If you discover a security vulnerability in this repository, please report it responsibly.

Do not open a public issue for security vulnerabilities.

• GitHub: Use private vulnerability reporting

Security concerns for this MCP server include:

• Data Integrity: Ensuring PatternFly documentation and schemas are accurate and untampered.
• Execution Safety: Preventing malicious code execution through custom tool plugins.
• Path Escape: Ensuring the server cannot be used to read sensitive files on the host system via validated path resolution.

To maintain codebase integrity:

• PRs from non-core contributors that modify core behavior or exceed recommended file limits are considered placed on Policy Hold until they are reviewed in-depth to ensure architectural alignment.
• PRs from community contributors can refer to the mirrored guidance and status in the GitHub Actions workflow logs for helpful feedback.
• PRs require a secondary review by a maintainer to be promoted from Policy Hold status.

• Code Freeze: During the pre-release window, maintainers may limit what merges during release preparation.
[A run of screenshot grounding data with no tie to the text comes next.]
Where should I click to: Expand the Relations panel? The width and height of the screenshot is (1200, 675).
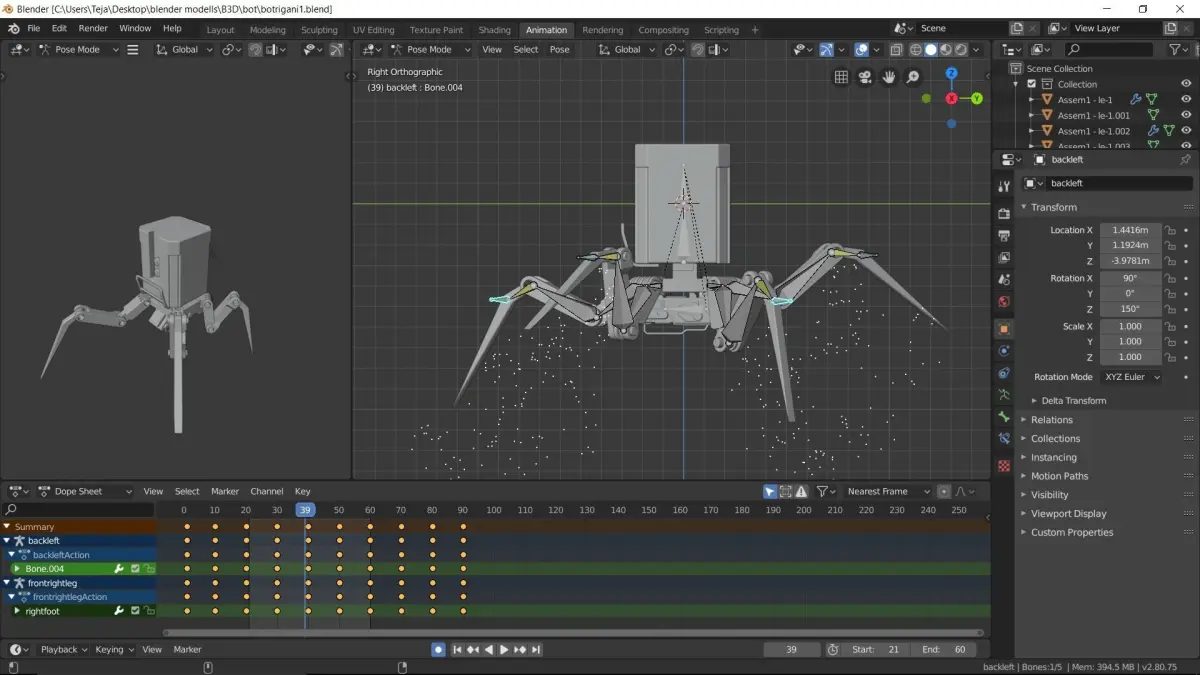tap(1052, 420)
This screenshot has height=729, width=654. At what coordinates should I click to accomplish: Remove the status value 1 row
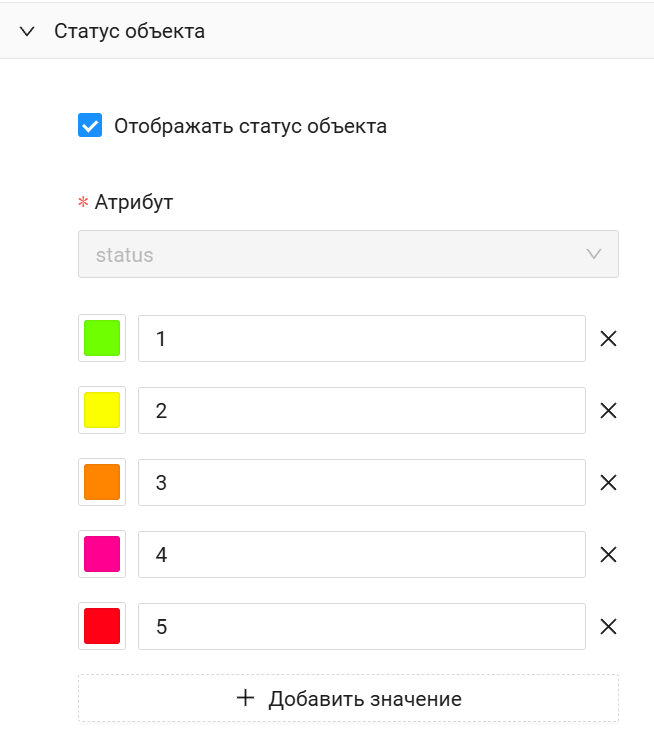(x=608, y=339)
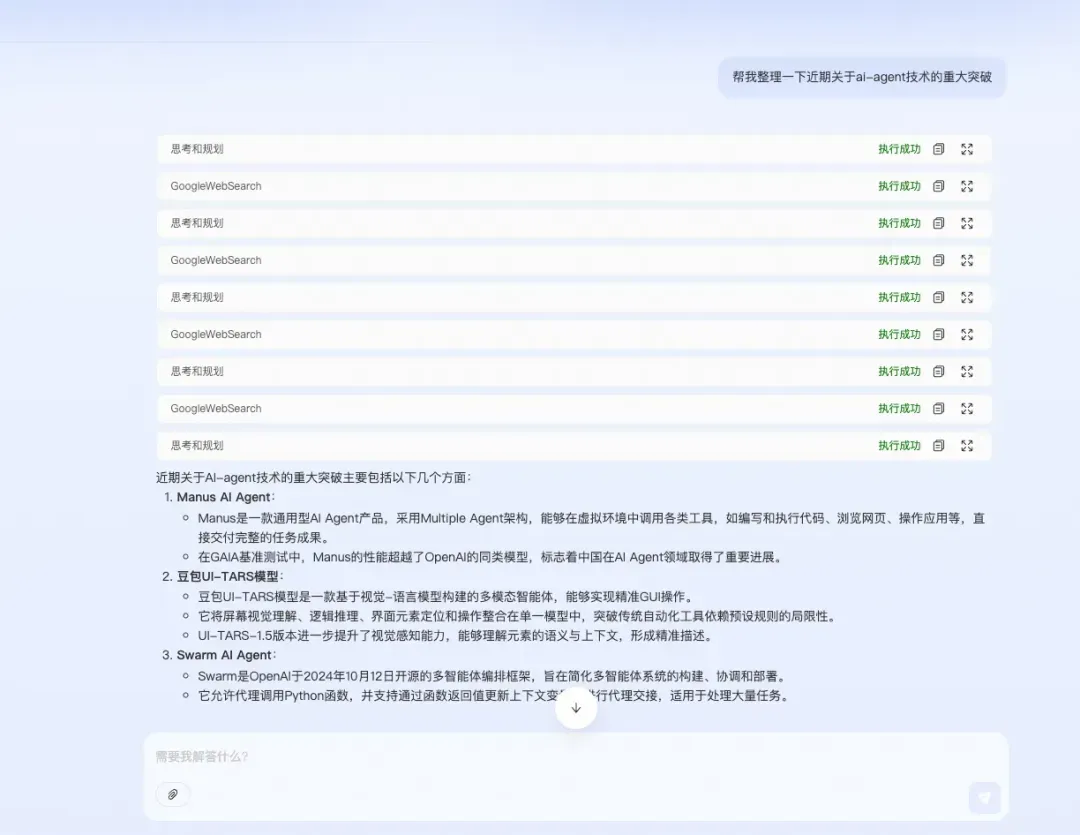Copy the second GoogleWebSearch step's result
The width and height of the screenshot is (1080, 835).
tap(938, 260)
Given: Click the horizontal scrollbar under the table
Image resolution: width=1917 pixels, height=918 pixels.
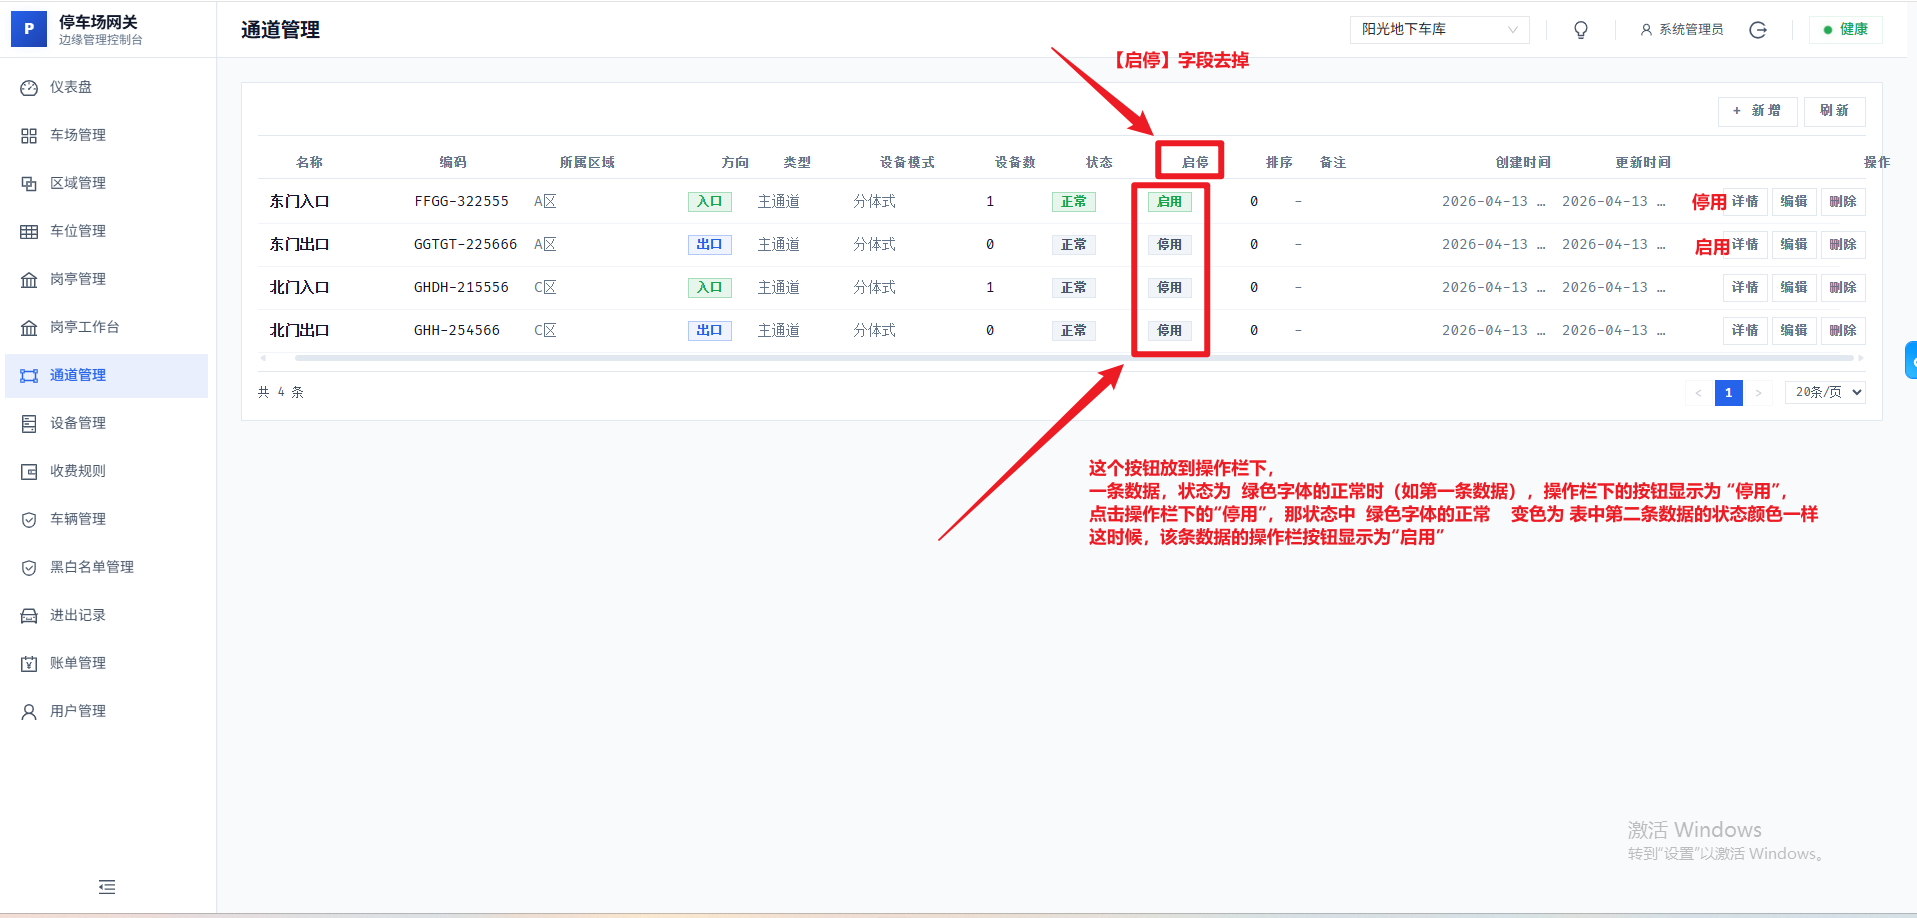Looking at the screenshot, I should [x=700, y=358].
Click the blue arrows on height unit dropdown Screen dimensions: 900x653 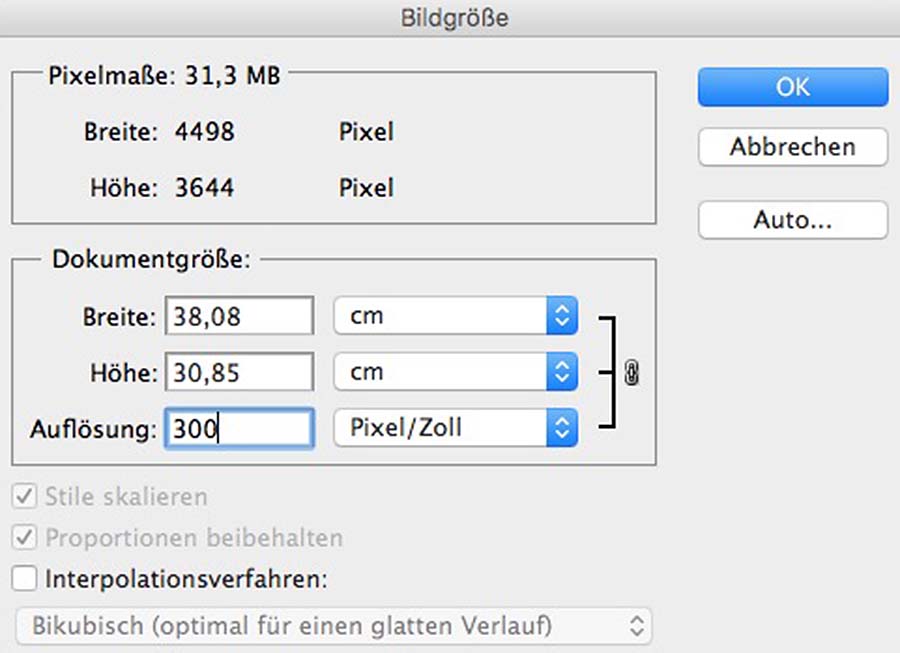(x=562, y=372)
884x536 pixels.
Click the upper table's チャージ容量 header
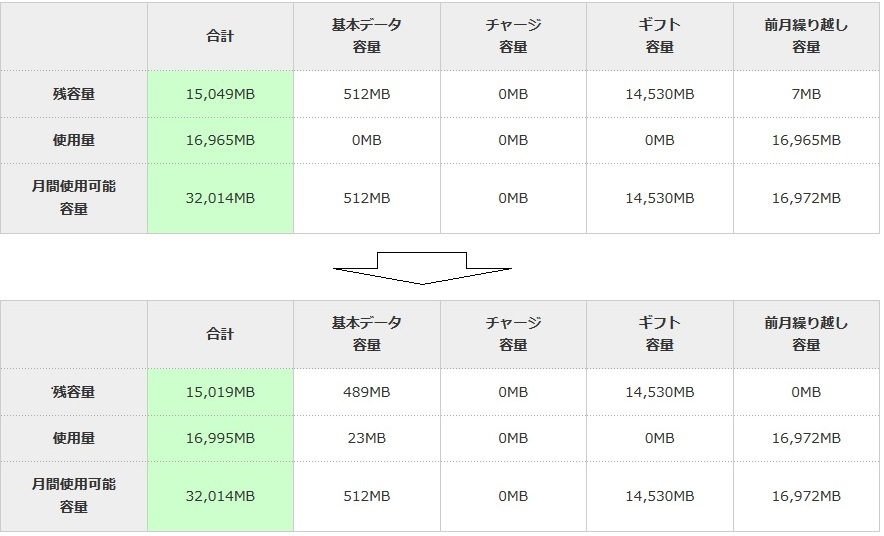[x=513, y=36]
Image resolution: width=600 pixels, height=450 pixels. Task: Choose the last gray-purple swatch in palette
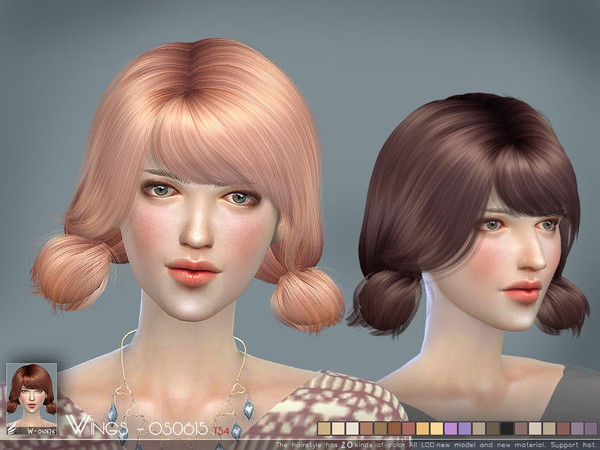pos(591,428)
In this state, only stability or critical security patches are merged.
• Provenance: All official releases are published using npm publish --provenance to provide a verifiable link between the package and the GitHub Actions build.

See GOVERNANCE.md for the review layers that every contribution passes through before it can affect a user's system.

Only the latest semver major version on the main branch is supported.